Summer 2023

Luxe Comfort

Words by Susan Cannon | Photos by Nate Sheets

A ‘slow and considered’ process results in exquisite details and lifestyle upgrades in this Mission Hills home.


ttention to detail is the hallmark of Lisa Schmitz Interior Design. As a firm, their style is consistently unassuming yet with results that always exude a relaxed elegance.

When the owners of this Mission Hills manor first approached the firm, they originally had a simple request: “They asked us to update a few furnishings in their living room and family room,” says owner Lisa Schmitz. “We got right to work, but then the pandemic hit.”

As the world started to change, so did the clients’ needs and wants. An additional request to update the casual dining room led to a refresh of the entryway, and the wish list began to grow organically. 

“It became a very long, protracted project that kept expanding from there,” explains Lisa, who brought in Alicia Berg as the project manager and designer. 
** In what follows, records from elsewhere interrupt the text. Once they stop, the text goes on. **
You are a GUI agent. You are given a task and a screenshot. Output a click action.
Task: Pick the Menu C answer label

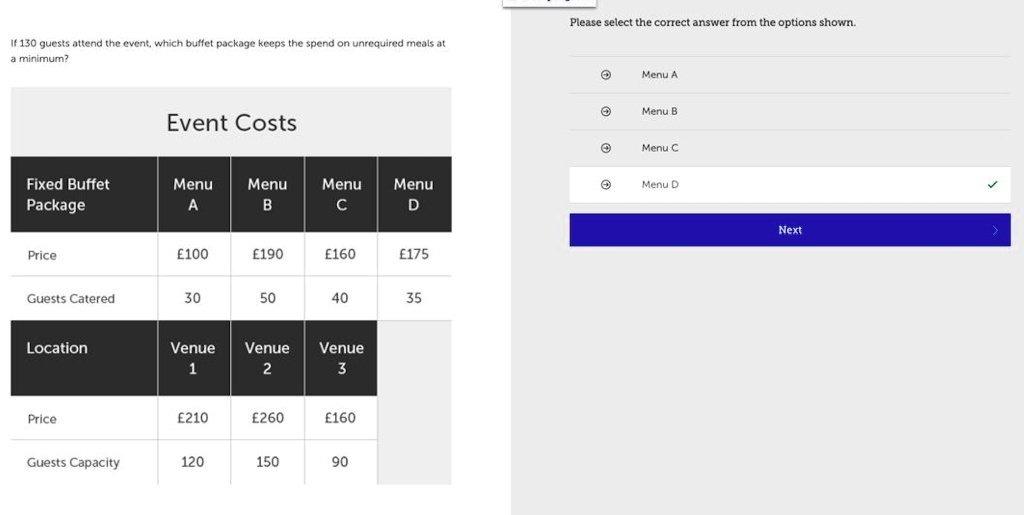(x=659, y=148)
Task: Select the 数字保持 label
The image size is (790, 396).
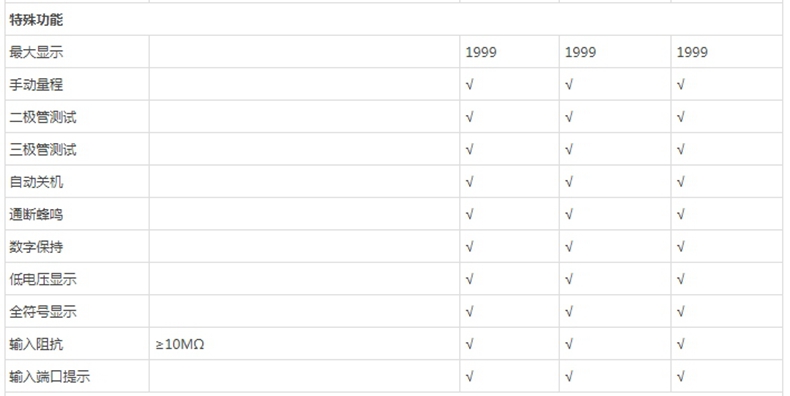Action: pos(36,246)
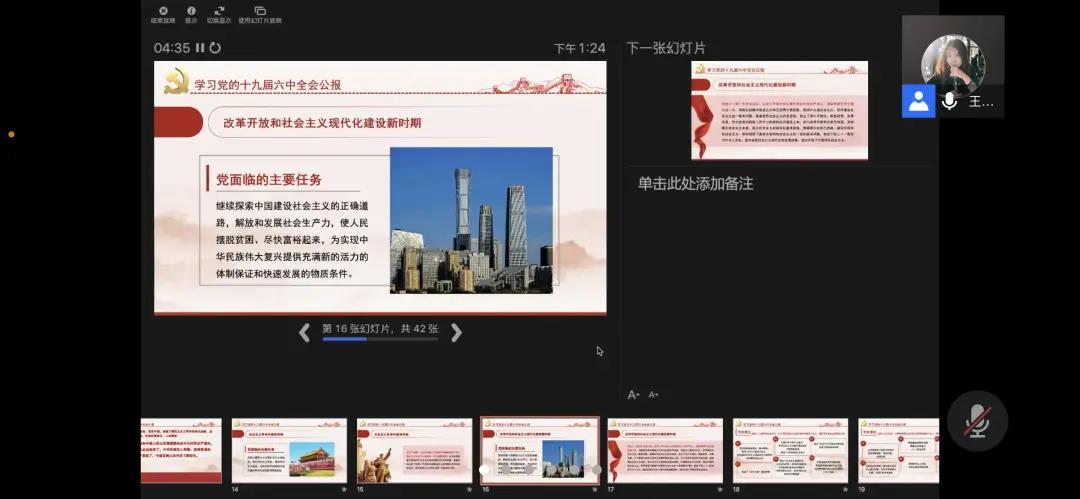1080x499 pixels.
Task: Click the Swap Displays (切换显示) icon
Action: pyautogui.click(x=218, y=12)
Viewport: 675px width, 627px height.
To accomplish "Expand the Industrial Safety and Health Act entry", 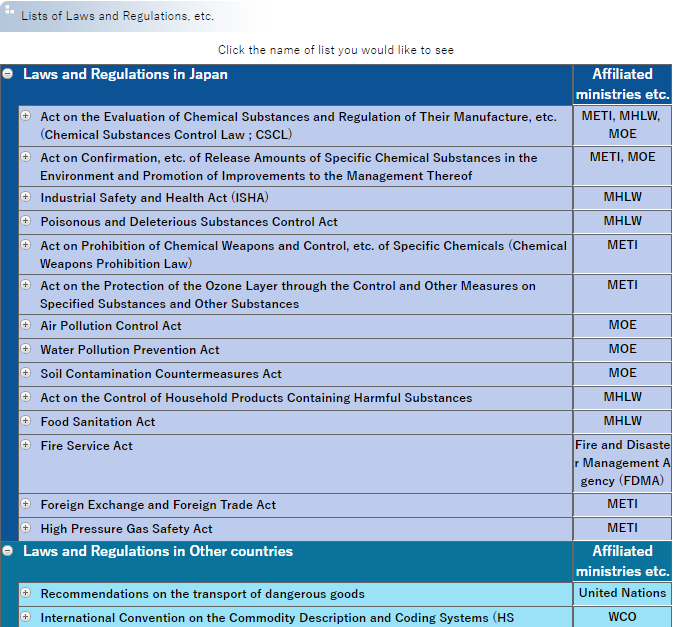I will (26, 197).
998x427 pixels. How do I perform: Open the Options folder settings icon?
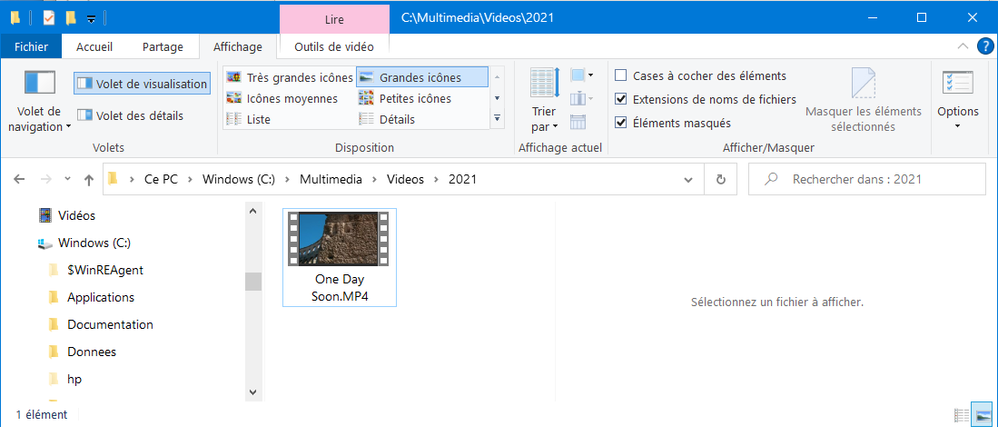click(x=957, y=84)
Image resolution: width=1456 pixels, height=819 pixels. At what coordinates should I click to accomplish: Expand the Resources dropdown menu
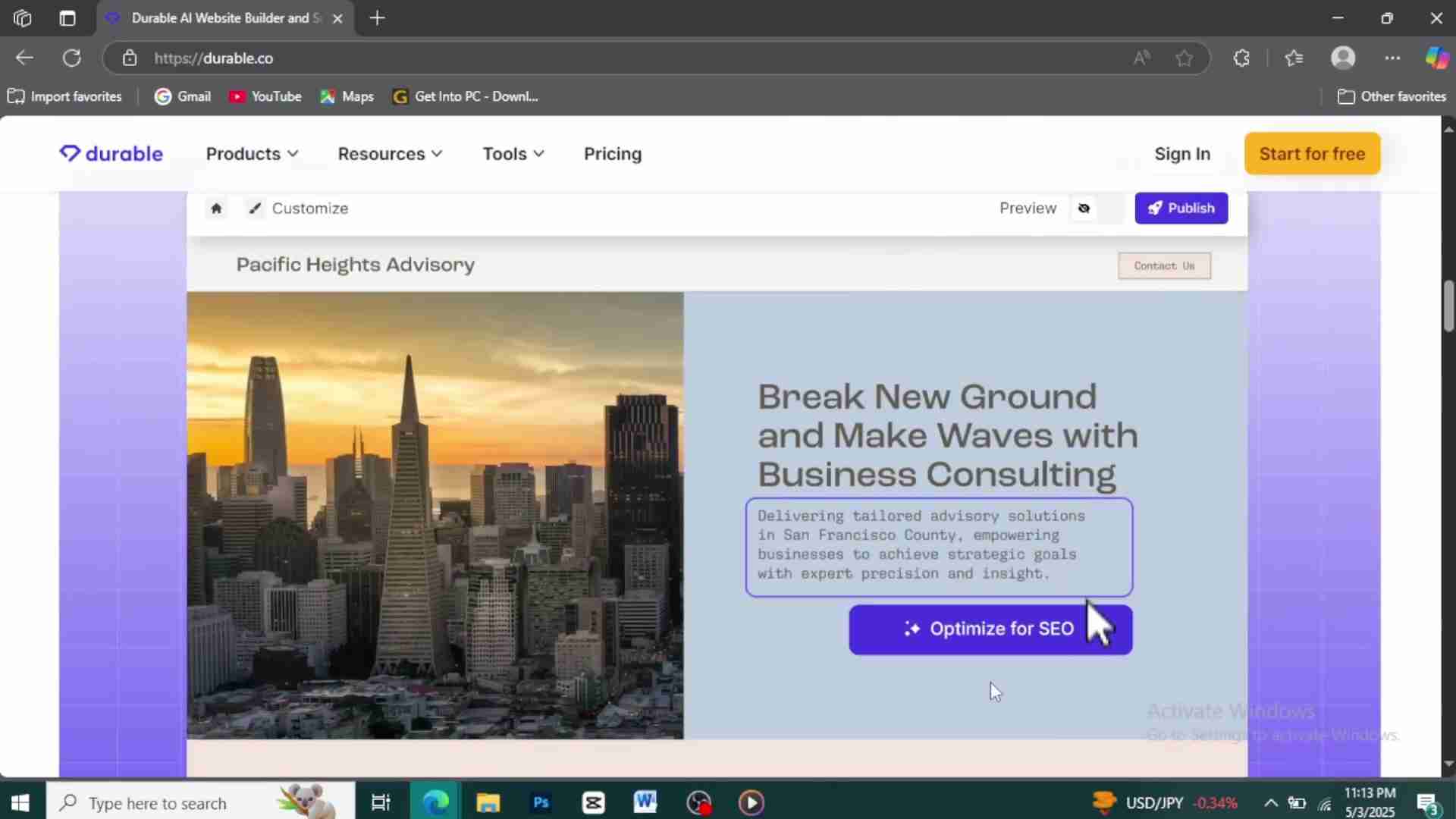click(390, 154)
“Suddenly, the entire family was living, working and going to school under one roof,” Alicia adds. “They realized there was no privacy—no place for the adults to escape to or relax—so the project needed to grow further.”

With the entire design team, including Schmitz Remodeling, the project became about uncovering hidden potential. They wanted to find ways for the home to take on multiple functions with ease—particularly on the second floor.

“We made transformations that offered a smarter, modern feel and a sophisticated, calming vibe—something airy but grounded, serving unexpected moments of joy,” Lisa says. “We wanted to create a place where each family member could live and work without being in the middle of everyone else’s activities.” 

The two front rooms took shape in a much more complete manner than originally planned. Staying true to their modern eye, the design team created a welcoming family room that incorporated a few vintage finds with new contemporary furnishings while adopting a more sensible scale of furniture within the space. They custom-designed the walnut shelving unit to accommodate the TV and books in an attractive and functional way.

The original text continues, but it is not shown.